Relatório da ONU detalha ‘clima de medo’ em áreas ocupadas pela Rússia na Ucrânia

Documento relata abusos das forças russas, cita tentativa de apagar a cultura ucraniana e afirma que até Kiev age mal com seus cidadãos

Conteúdo adaptado de material publicado originalmente em inglês pela ONU News

A Rússia incutiu uma atmosfera generalizada de medo nas regiões ocupadas da Ucrânia, perpetrando violações flagrantes das leis humanitárias internacionais e dos direitos humanos, numa tentativa de consolidar o seu controle. É o que diz um novo relatório do Escritório do Alto Comissário das Nações Unidas para os Direitos Humanos (ACNUDH) divulgado na quarta-feira (20).

Com base em mais de 2,3 mil depoimentos de vítimas e testemunhas, o relatório detalha as medidas tomadas pela Rússia para impor a língua russa, a cidadania, as leis, o sistema judicial e os currículos educativos nas áreas ocupadas, ao mesmo tempo que suprime expressões da cultura e identidade ucranianas e desmantela os seus sistemas de governo e administrativos.

“As ações da Federação Russa romperam o tecido social das comunidades e deixaram os indivíduos isolados, com consequências profundas e duradouras para a sociedade ucraniana como um todo”, afirmou o alto comissário da ONU para os Direitos Humanos, Volker Türk.

Embora a Federação Russa tenha iniciado a anexação do território ucraniano na Crimeia em 2014, o relatório concentra-se nas consequências da invasão em grande escala em fevereiro de 2022.

Violações generalizadas

As forças armadas russas, operando com “impunidade generalizada”, cometeram violações generalizadas, incluindo detenções arbitrárias, muitas vezes acompanhadas de tortura e maus-tratos, culminando por vezes em desaparecimentos forçados.

“Embora as Forças Armadas russas tenham inicialmente como alvo indivíduos considerados como representando uma ameaça à segurança, ao longo do tempo uma rede mais ampla foi lançada para incluir qualquer pessoa considerada opositora à ocupação”, disse o ACNUDH num comunicado de imprensa que acompanha o relatório.

Em Volnovakha, uma mulher sofre do lado de fora de um edifício danificado nos combates entre forças russas e ucranianas (Foto: manhhai/Flickr)

Os protestos pacíficos foram reprimidos, a liberdade de expressão restringida e os movimentos dos residentes severamente restringidos, acrescentou, observando também que casas e empresas foram saqueadas e a internet e as redes de comunicação ucranianas foram encerradas, cortando os laços com fontes de notícias independentes e isolando a população.

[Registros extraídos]
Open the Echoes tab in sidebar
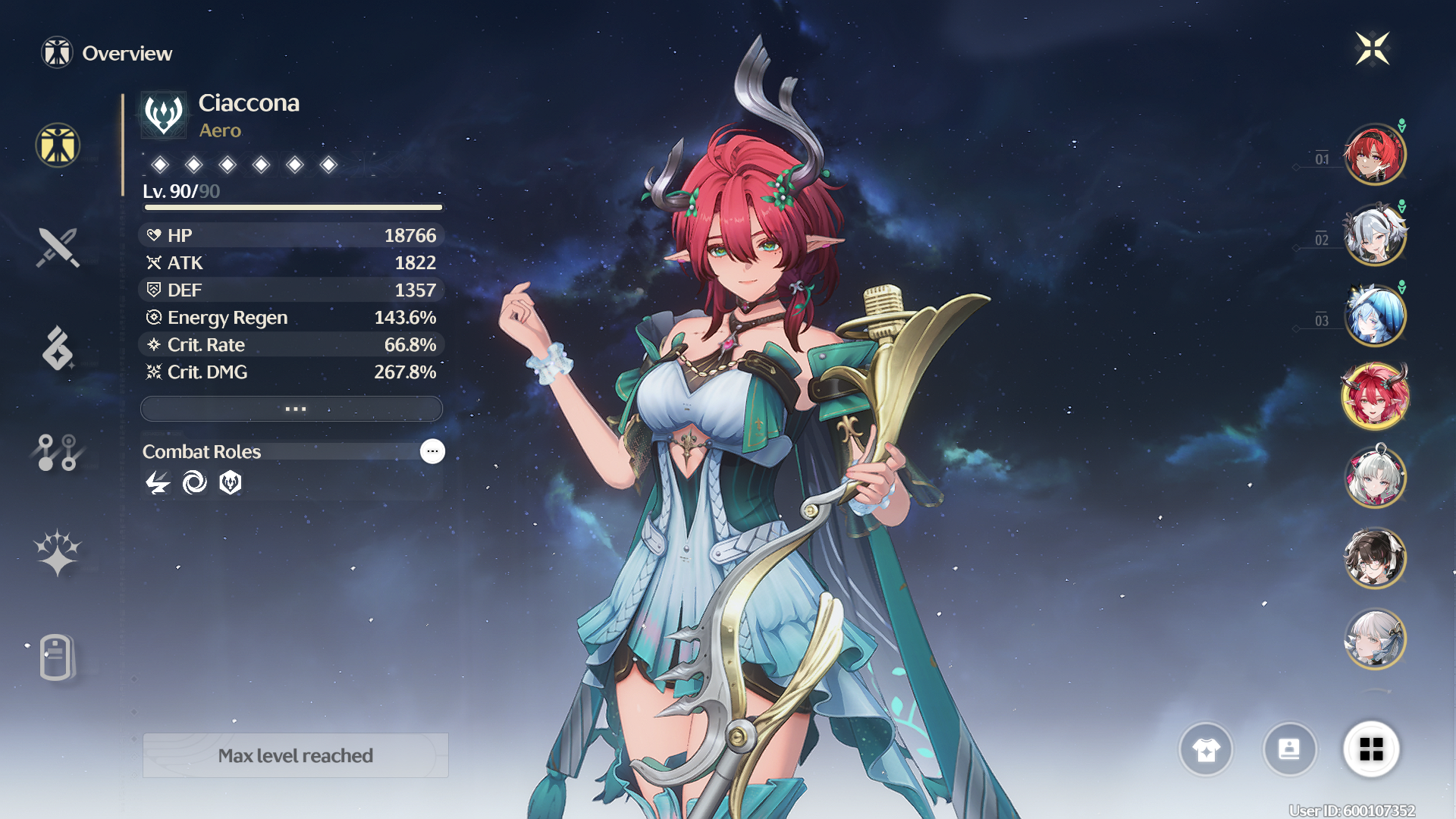tap(58, 349)
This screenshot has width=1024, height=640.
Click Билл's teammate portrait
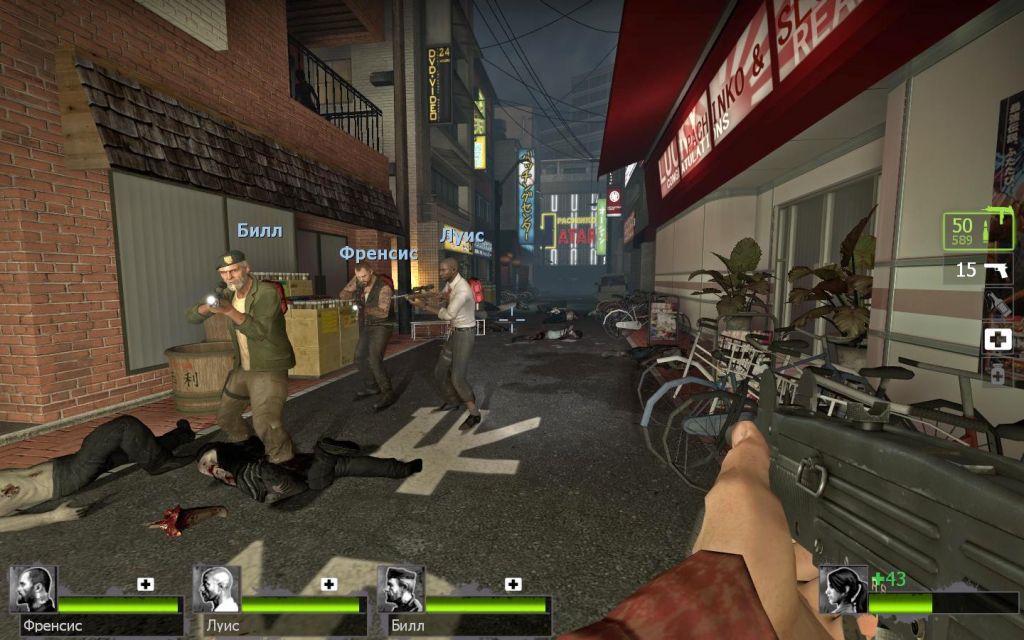point(401,590)

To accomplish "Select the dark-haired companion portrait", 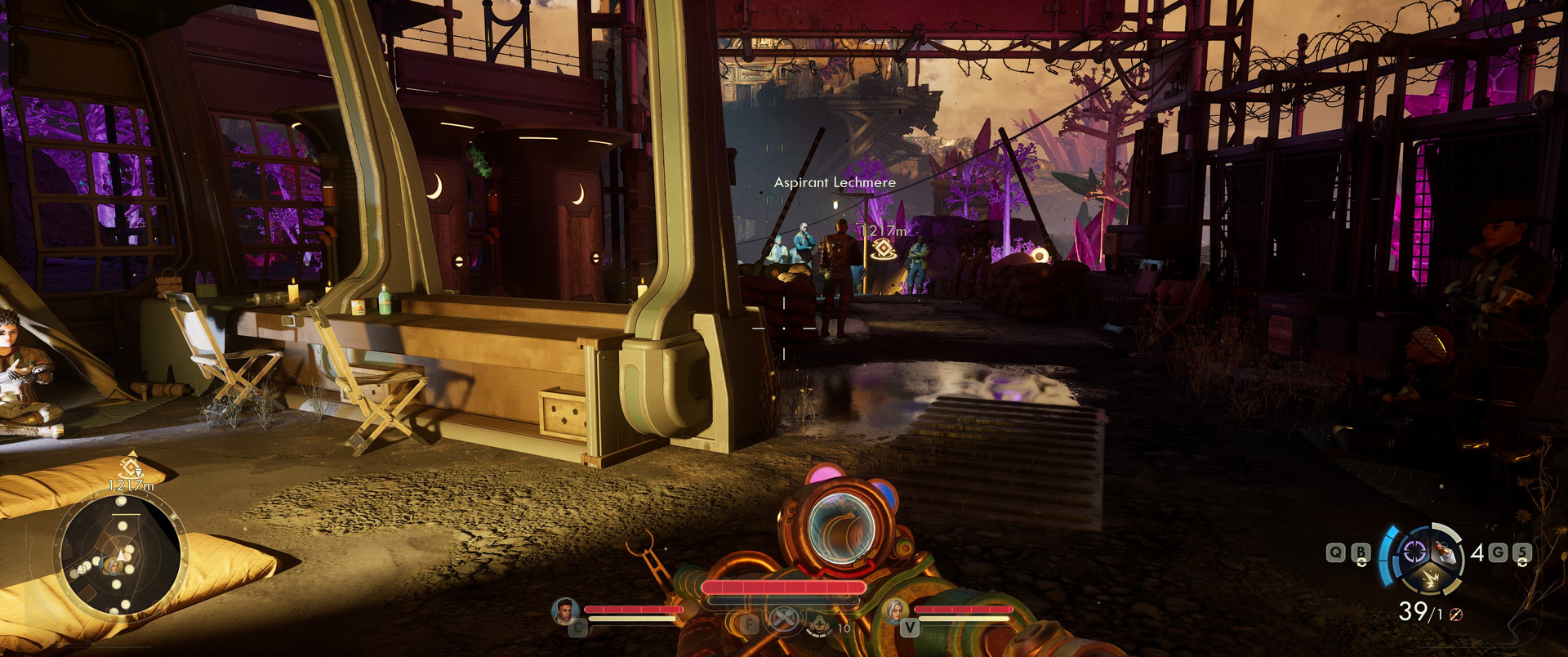I will click(564, 610).
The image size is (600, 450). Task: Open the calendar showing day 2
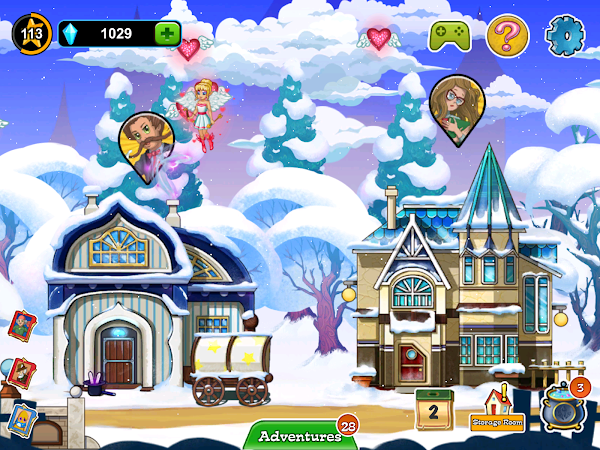435,409

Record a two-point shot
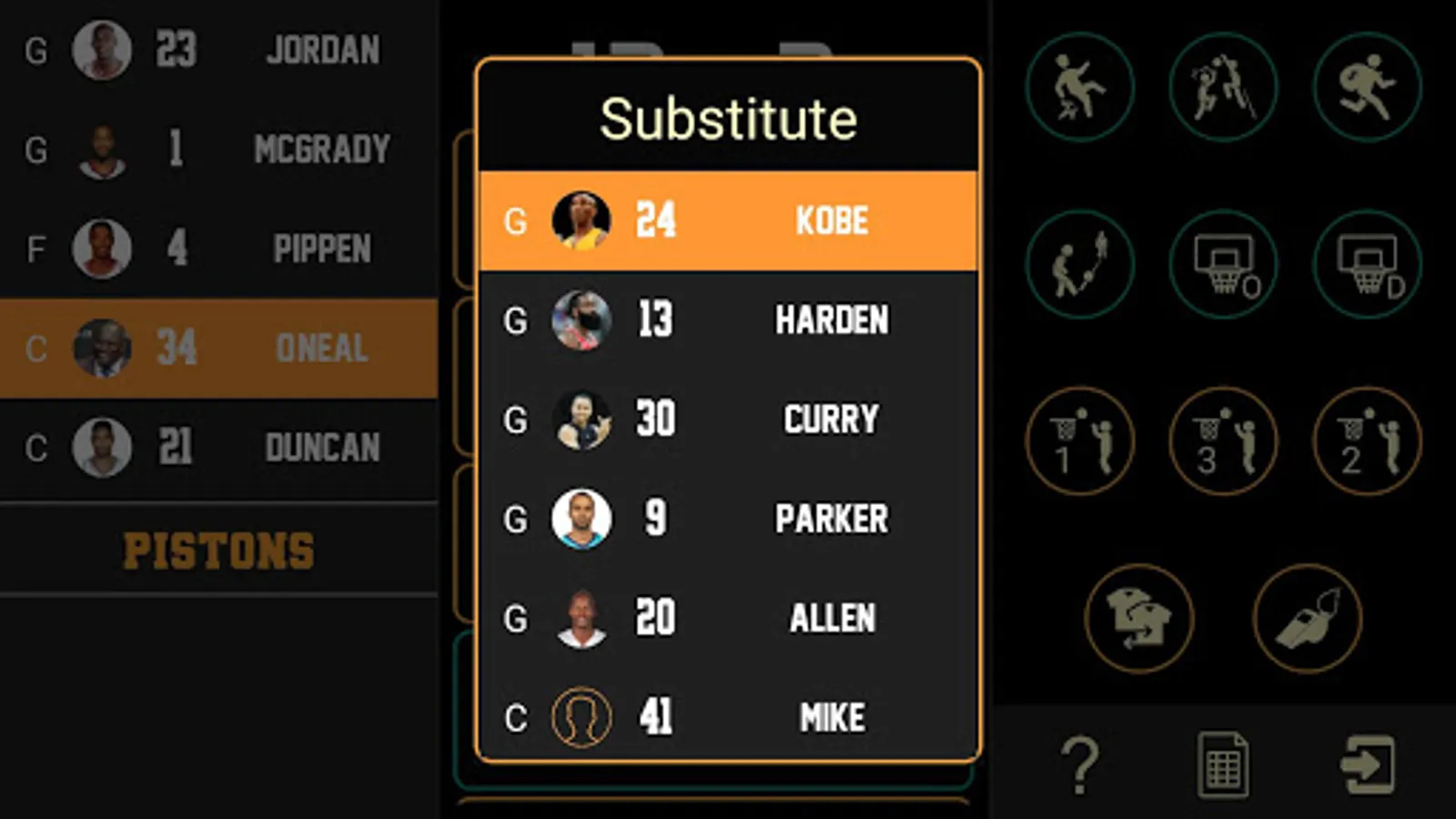coord(1367,441)
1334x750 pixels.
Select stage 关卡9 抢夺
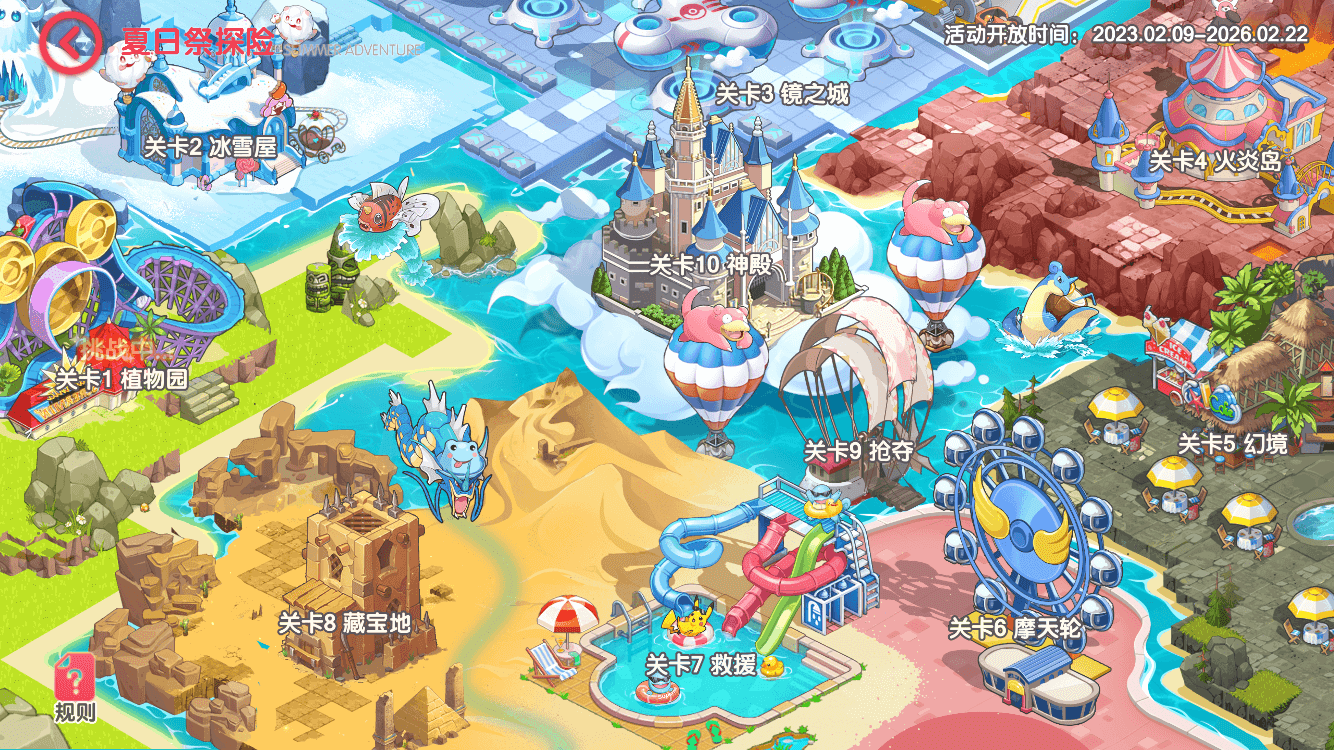859,451
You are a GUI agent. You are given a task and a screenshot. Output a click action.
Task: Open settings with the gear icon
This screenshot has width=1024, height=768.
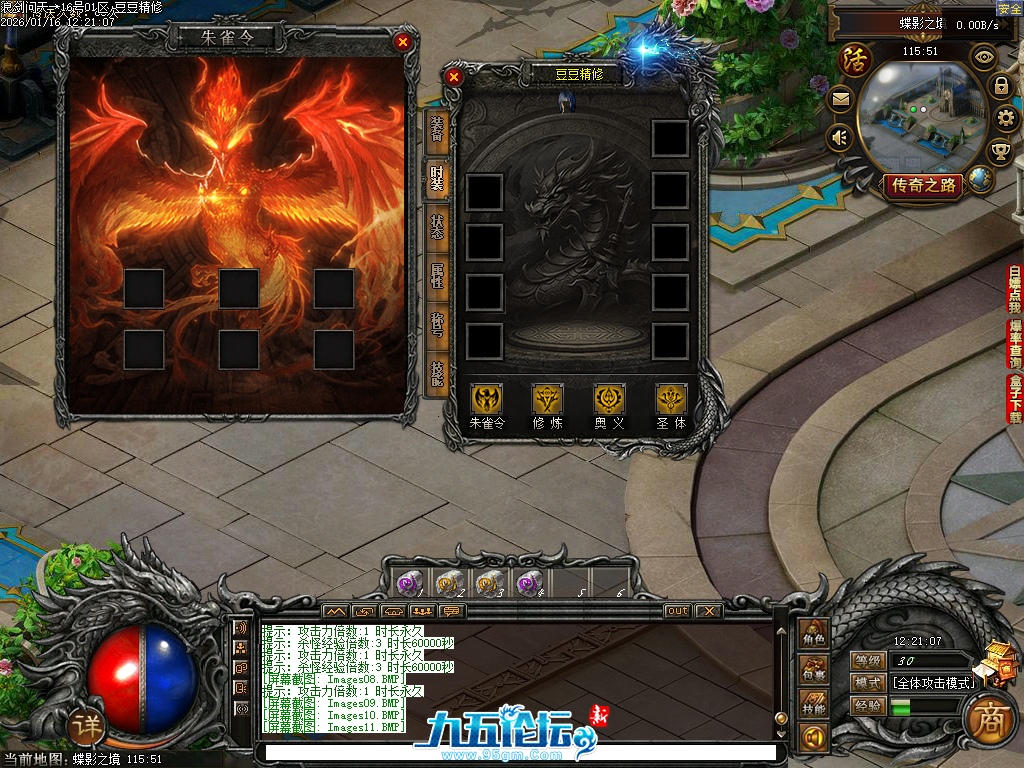point(1007,120)
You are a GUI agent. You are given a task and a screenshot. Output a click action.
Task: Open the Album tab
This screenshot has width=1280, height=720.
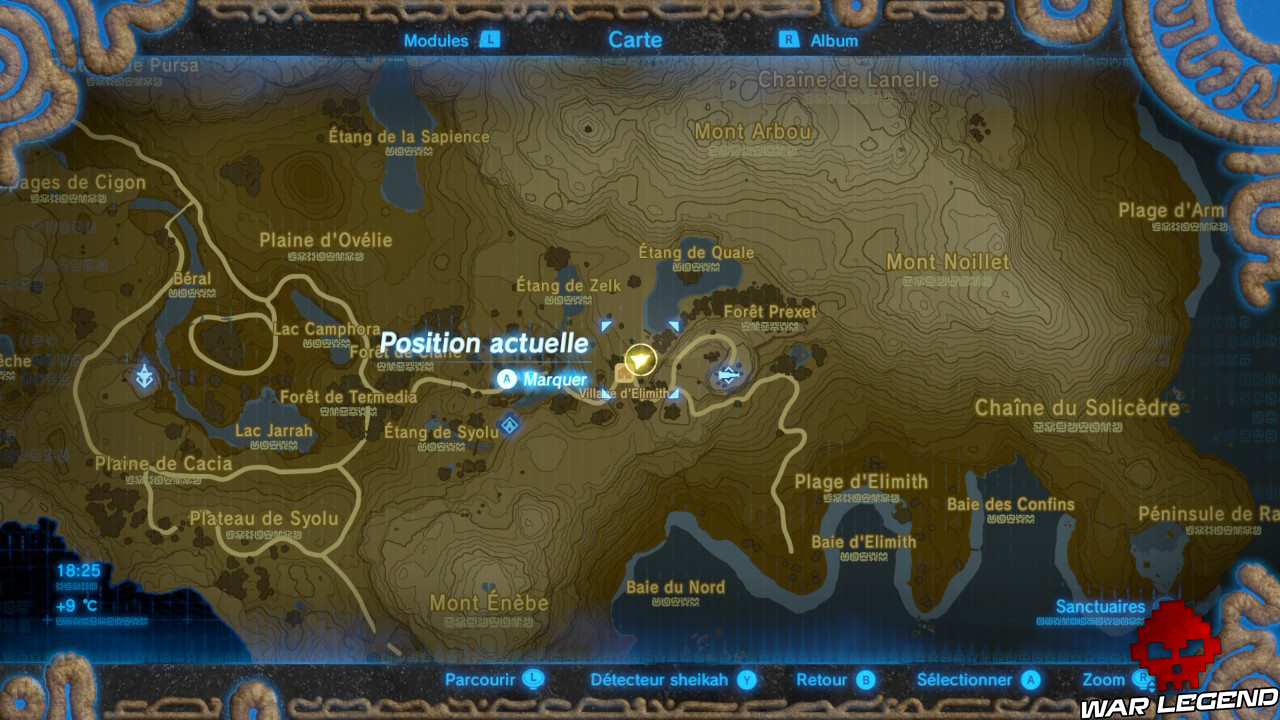coord(837,41)
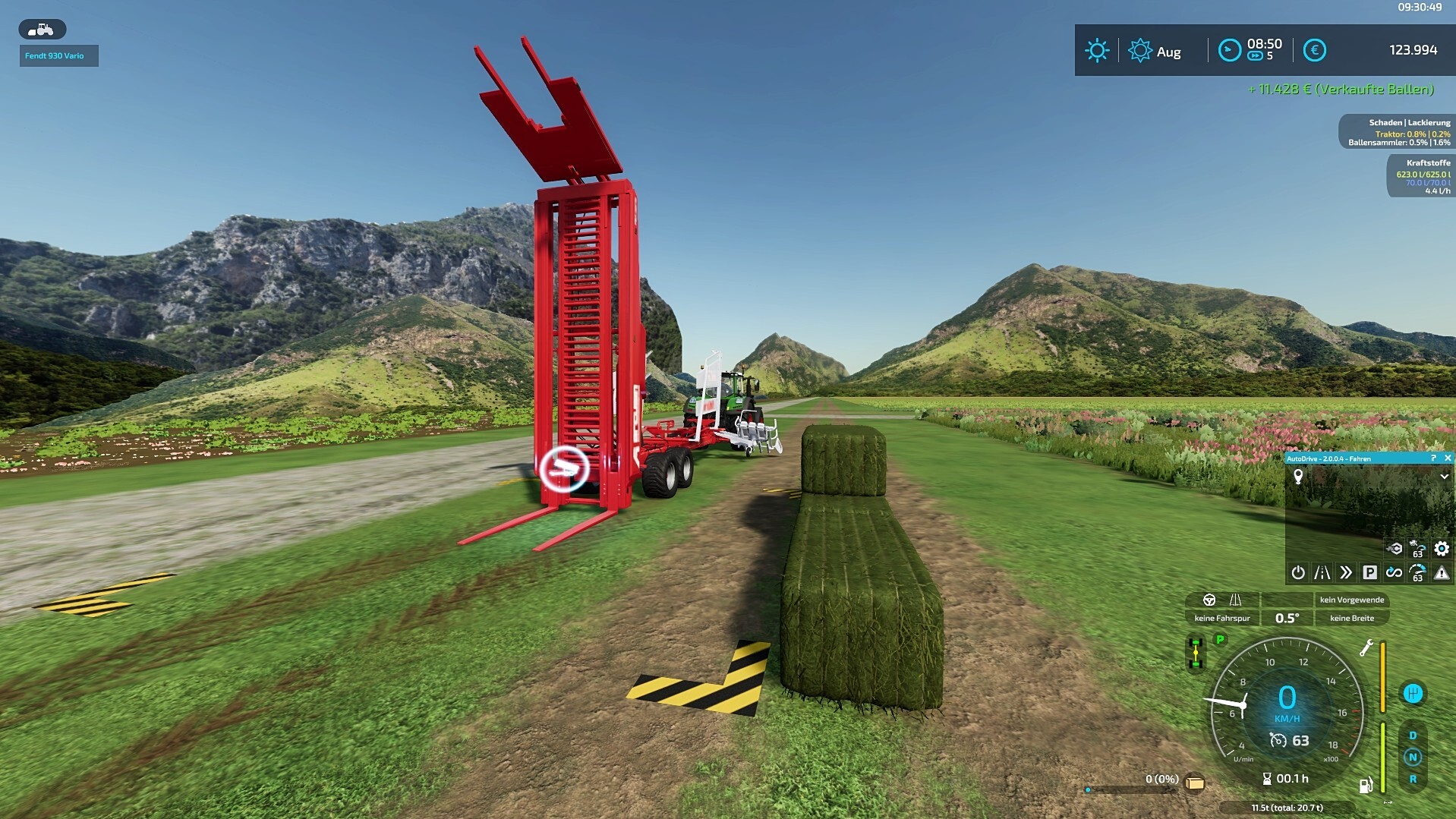Click the time-speed clock icon in top bar
This screenshot has width=1456, height=819.
click(x=1229, y=50)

Enunciado:
Transcreva fielmente a parte do texto sobre o relatório da ONU que começa nas palavras "As forças armadas russas, operando" e termina logo após "acompanha o relatório.".

Resultado final:
As forças armadas russas, operando com “impunidade generalizada”, cometeram violações generalizadas, incluindo detenções arbitrárias, muitas vezes acompanhadas de tortura e maus-tratos, culminando por vezes em desaparecimentos forçados.

“Embora as Forças Armadas russas tenham inicialmente como alvo indivíduos considerados como representando uma ameaça à segurança, ao longo do tempo uma rede mais ampla foi lançada para incluir qualquer pessoa considerada opositora à ocupação”, disse o ACNUDH num comunicado de imprensa que acompanha o relatório.